* **Extrait**:

LE 13 INFORMÉ

Le journal école du master journalisme de l'EJCAM

À Noailles, la tristesse et la colère s’affichent dans la rue

Après les effondrements des immeubles de la rue d’Aubagne à Marseille, les manifestations organisées par le Collectif du 5 novembre – Noailles en colère ont réuni des milliers de Marseillais dans la rue. Avant même les marches, les affiches qui les annonçaient étaient omniprésentes sur les murs de la ville. Nous avons accompagné les petites mains qui les ont collées.

On ne prendra pas de photos de visages. C’est la condition qu’a posé Georges*, qui coordonne les affichages pour le Collectif du 5 novembre, à notre venue. « Il y a de la tolérance, mais l’affichage n’est pas libre », explique-t-il.

L’appel aux bonnes volontés a été lancé quelques heures avant sur Facebook, avec un visuel vintage. Les personnes souhaitant coller des affiches étaient invitées à se manifester en message privé. C’est comme cela qu’elles ont su le point de rendez-vous dans Noailles, où Charlotte et Asmahane* attendent à 20 heures, ce mardi 4 décembre. « Ils avaient demandé d’amener des seaux et de la colle, mais je n’ai rien », commente Charlotte. Elle a amené du scotch. Asmahane aussi. C’est la première fois qu’elles participent aux affichages. C’est même la toute première fois qu’Asmahane, étudiante, fait une action militante. « Je voulais soutenir le mouvement. J’ai toujours voulu travailler dans l’humanitaire, du coup j’aime bien donner un coup de main », explique-t-elle. Elle a vu passer l’annonce, elle était libre ce soir.

Des seaux, de la colle et beaucoup de scotch

Georges*, la trentaine, vient d’arriver seau et affiches à la main. Il n’est pas beaucoup plus expérimenté.« Vous savez, moi c’est l’Assemblée de la Plaine qui m’a filé le seau il y a quinze jours ! », répond-t-il aux filles soucieuses de leur manque d’équipement. Le scotch, c’est bien pour les arrêts de tram par exemple. « On essaie de ne pas coller dessus à la colle. » Arrivent enfin des gens un peu plus aguerris. Francis et Pauline, la petite trentaine, ont leur propre matériel et ont déjà pas mal affiché dans la rue. La troupe se constitue en binômes pour couvrir un périmètre plus important. « On peut faire des groupes de niveau », blague Francis.

* **Exercices à traiter**:
#1 Recopiez le passage du reportage sur Noailles compris entre « L’appel aux bonnes » et « libre ce soir. », bornes incluses.
#2 D'après le reportage sur Noailles, pourquoi la troupe se constitue-t-elle en binômes ? Répondez en une à trois phrases.
#3 Rédigez la suite du reportage sur Noailles à partir de la dernière phrase reproduite.
Les items présentés ensuite n'ont aucun lien avec le reportage sur Noailles.

* **Matériel fourni**:
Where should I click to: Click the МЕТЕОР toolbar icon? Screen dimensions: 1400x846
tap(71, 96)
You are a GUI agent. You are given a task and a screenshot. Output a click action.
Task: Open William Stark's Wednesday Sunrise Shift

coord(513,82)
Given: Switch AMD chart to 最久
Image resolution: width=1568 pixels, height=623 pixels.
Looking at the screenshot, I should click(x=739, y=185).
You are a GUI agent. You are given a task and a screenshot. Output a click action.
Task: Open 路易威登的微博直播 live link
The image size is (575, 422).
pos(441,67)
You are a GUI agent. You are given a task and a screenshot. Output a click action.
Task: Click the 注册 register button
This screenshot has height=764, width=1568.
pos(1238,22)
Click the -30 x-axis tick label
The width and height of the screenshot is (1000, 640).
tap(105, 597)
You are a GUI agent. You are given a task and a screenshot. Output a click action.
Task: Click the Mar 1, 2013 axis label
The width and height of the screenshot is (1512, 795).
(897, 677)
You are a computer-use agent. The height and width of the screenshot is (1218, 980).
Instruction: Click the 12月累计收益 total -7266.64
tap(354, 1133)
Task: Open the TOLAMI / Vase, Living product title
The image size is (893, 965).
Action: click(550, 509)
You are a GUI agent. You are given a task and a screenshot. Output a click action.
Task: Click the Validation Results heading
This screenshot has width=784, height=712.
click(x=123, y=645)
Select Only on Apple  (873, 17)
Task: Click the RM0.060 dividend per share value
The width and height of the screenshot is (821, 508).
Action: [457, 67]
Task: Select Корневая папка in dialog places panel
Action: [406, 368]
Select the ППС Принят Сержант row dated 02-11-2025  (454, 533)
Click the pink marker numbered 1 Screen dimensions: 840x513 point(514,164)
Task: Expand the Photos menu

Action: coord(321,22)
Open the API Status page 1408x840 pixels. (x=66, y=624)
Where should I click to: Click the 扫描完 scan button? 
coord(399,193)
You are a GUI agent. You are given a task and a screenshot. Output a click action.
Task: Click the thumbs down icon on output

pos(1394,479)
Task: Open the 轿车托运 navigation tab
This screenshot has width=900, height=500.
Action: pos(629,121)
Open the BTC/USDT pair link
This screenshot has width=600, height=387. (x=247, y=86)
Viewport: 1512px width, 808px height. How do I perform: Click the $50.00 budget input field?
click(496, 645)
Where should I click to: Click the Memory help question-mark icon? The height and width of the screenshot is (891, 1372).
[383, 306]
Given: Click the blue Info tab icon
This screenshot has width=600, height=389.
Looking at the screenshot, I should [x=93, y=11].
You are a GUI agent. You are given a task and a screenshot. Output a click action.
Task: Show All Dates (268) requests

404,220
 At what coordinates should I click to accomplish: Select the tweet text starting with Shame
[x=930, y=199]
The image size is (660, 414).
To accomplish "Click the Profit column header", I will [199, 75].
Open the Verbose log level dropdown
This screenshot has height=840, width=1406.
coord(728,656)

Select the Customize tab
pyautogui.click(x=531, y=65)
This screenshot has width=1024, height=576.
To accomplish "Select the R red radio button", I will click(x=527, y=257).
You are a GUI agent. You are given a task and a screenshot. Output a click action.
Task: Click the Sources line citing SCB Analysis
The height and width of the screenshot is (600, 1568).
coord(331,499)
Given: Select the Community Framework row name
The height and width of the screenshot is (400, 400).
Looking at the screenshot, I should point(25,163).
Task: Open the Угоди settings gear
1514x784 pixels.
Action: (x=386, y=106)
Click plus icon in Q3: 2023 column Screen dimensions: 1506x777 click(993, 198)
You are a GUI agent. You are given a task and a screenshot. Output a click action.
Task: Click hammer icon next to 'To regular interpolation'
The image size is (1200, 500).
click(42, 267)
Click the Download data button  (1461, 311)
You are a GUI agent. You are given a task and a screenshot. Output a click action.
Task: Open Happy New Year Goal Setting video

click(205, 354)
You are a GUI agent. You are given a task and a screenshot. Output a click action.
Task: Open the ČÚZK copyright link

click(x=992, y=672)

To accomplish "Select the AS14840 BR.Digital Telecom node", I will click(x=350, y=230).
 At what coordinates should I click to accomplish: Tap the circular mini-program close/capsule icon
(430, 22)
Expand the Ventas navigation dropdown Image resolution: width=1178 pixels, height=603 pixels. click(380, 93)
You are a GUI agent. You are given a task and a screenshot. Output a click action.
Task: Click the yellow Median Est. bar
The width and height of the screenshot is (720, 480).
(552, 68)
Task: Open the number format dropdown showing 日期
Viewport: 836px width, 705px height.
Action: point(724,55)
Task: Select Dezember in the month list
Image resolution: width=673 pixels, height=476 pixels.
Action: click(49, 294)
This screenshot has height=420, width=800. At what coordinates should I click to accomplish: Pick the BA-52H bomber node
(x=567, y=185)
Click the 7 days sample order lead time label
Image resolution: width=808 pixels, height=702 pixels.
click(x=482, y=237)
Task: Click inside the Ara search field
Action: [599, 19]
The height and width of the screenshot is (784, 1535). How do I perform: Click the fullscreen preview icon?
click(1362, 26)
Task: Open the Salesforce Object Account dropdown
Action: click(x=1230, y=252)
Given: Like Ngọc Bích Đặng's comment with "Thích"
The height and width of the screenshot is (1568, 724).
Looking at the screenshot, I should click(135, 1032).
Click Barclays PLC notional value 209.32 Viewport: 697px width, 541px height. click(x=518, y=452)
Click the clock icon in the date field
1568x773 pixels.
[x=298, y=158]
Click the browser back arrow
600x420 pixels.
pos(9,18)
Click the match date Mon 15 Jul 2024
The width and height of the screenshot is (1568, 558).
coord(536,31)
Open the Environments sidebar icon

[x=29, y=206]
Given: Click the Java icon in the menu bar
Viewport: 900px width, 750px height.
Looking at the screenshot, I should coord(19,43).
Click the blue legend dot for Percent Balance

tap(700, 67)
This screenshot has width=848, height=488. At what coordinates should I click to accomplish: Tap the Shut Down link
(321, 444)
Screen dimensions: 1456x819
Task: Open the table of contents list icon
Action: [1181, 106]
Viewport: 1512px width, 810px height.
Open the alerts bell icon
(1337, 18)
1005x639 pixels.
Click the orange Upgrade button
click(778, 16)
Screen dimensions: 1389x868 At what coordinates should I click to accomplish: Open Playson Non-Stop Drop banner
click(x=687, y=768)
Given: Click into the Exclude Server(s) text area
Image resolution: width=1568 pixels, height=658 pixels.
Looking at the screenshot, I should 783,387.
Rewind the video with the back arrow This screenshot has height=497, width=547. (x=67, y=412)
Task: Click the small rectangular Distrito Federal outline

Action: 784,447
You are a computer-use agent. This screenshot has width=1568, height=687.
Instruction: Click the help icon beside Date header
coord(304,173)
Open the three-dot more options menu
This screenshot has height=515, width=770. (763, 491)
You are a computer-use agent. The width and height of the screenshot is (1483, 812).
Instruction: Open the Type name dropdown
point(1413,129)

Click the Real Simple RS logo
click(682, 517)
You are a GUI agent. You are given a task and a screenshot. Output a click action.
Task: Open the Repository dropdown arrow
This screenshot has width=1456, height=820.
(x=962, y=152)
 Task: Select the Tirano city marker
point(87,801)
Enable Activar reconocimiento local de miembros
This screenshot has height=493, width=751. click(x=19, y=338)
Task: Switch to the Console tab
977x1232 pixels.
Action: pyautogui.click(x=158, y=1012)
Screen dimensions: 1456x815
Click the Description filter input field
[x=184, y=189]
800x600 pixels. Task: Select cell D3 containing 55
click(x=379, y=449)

* **Exercices corrigés**:
#1
L’appel aux bonnes volontés a été lancé quelques heures avant sur Facebook, avec un visuel vintage. Les personnes souhaitant coller des affiches étaient invitées à se manifester en message privé. C’est comme cela qu’elles ont su le point de rendez-vous dans Noailles, où Charlotte et Asmahane* attendent à 20 heures, ce mardi 4 décembre. « Ils avaient demandé d’amener des seaux et de la colle, mais je n’ai rien », commente Charlotte. Elle a amené du scotch. Asmahane aussi. C’est la première fois qu’elles participent aux affichages. C’est même la toute première fois qu’Asmahane, étudiante, fait une action militante. « Je voulais soutenir le mouvement. J’ai toujours voulu travailler dans l’humanitaire, du coup j’aime bien donner un coup de main », explique-t-elle. Elle a vu passer l’annonce, elle était libre ce soir.

#2 La troupe se répartit en binômes afin de couvrir un périmètre plus important.

#3
Les dernières affiches appellent à la mobilisation devant la mairie centrale, pendant le conseil municipal. ©Julie Le Mest

Les affiches de ce soir ne concernent pas une nouvelle manifestation, mais un rassemblement prévu par le Collectif du 5 novembre à l’occasion du prochain conseil municipal, le 10 décembre. La mairie de Marseille est fortement mise en cause depuis les effondrements de la rue d’Aubagne, accusée d’inertie sur la question du mal logement.

Le 5 novembre dernier, deux immeubles s’effondraient rue d’Aubagne, dans le quartier de Noailles à Marseille, emportant huit vies. Le drame sans précédent a jeté la lumière sur l’état de dégradation de ce quartier central, pauvre et multiculturel mais aussi de milliers de logements de la ville. Depuis, 1500 Marseillais ont été évacués de chez eux dans l’urgence. A l’ampleur du choc répond une mobilisation inédite. Organisées par le Collectif du 5 novembre – Noailles en Colère, monté dans le quartier après le drame, une marche blanche, le 9 novembre et une marche de la colère, le 14, ont réuni chacune 10000 Marseillais de tous quartiers et de toutes conditions.

La mobilisation, qui met en cause les pouvoirs publics et en premier lieu la mairie, ne s’est pas essoufflée. Le 1er décembre, une troisième manifestation, « pour un logement digne », a réuni 12000 personnes, en intégrant le cortège des gilets jaunes. (Vidéo : Cassandre AMOUROUX)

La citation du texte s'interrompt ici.